*TASK REQUIREMENTS:* What follows is a set of records. Retype them exactly, leaving out the pictures.

*DATA SHOWN:*
[Start of Attachment]
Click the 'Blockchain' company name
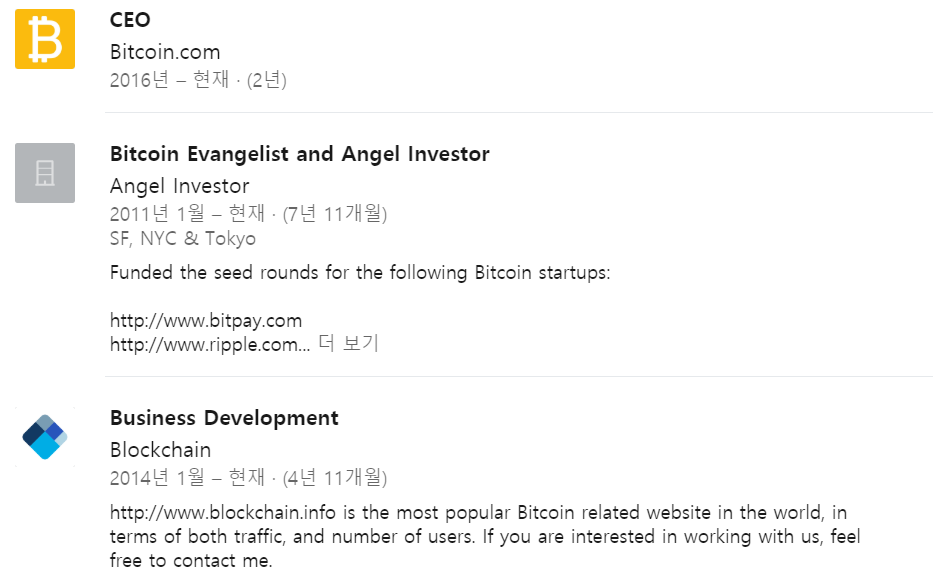 (x=161, y=450)
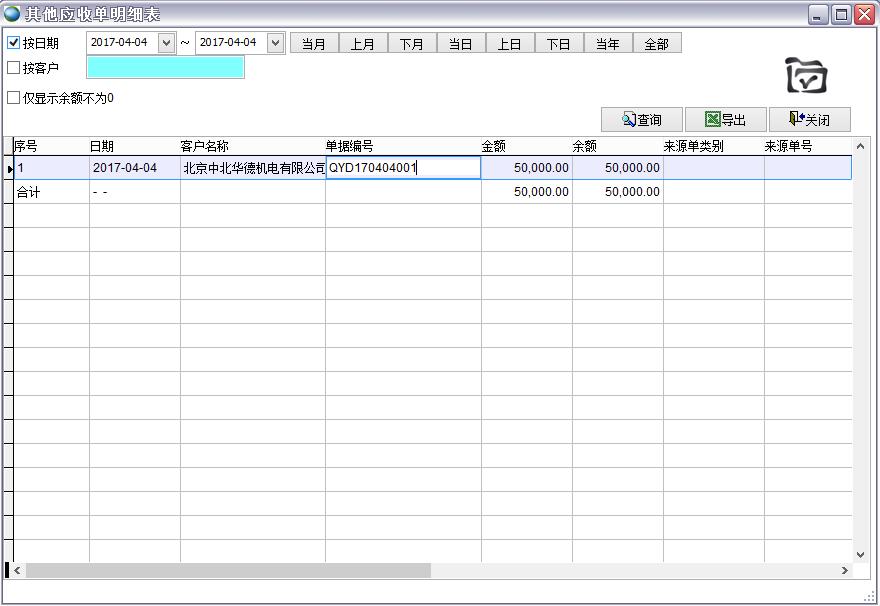This screenshot has width=880, height=606.
Task: Click the globe icon in title bar
Action: [x=12, y=14]
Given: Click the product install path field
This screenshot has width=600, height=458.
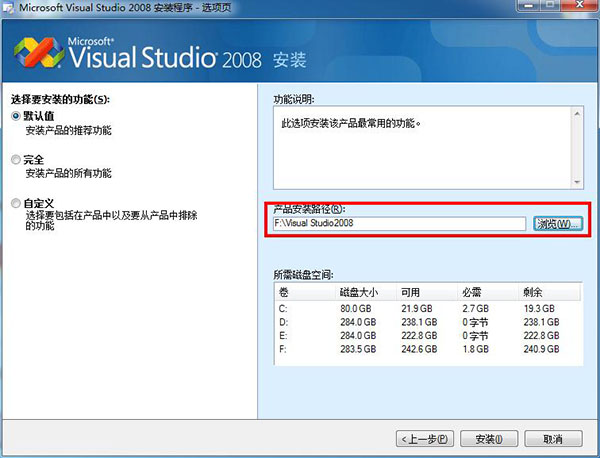Looking at the screenshot, I should tap(399, 223).
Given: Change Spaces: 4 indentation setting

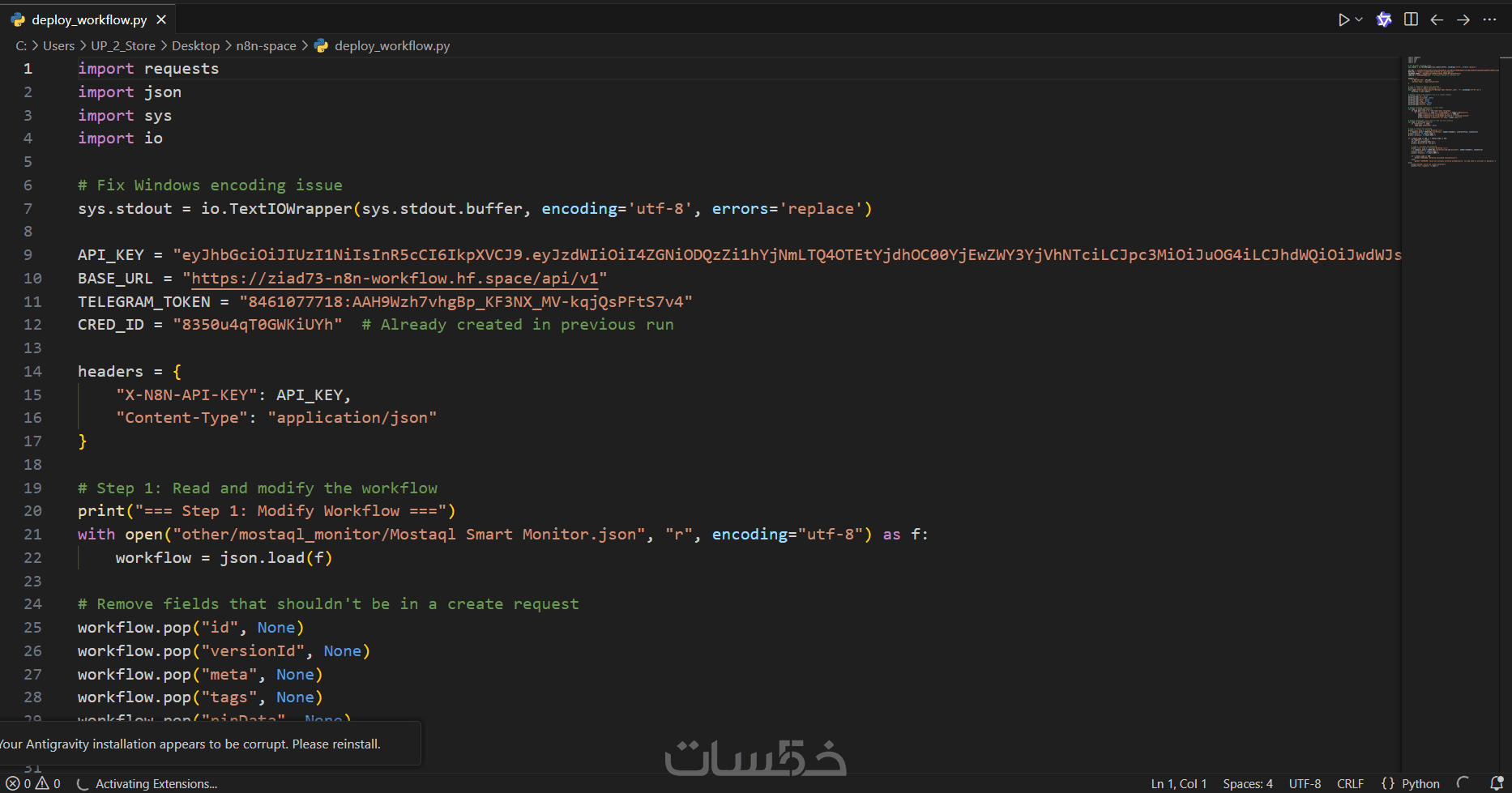Looking at the screenshot, I should tap(1248, 783).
[End of Attachment]
*TASK ANSWER:*
Click the 'Blockchain' company name
 (x=161, y=450)
This screenshot has width=880, height=606.
Task: Click the globe icon in title bar
Action: [x=12, y=14]
Given: Click the product install path field
This screenshot has width=600, height=458.
Looking at the screenshot, I should tap(399, 223).
Given: Change Spaces: 4 indentation setting

Looking at the screenshot, I should tap(1248, 783).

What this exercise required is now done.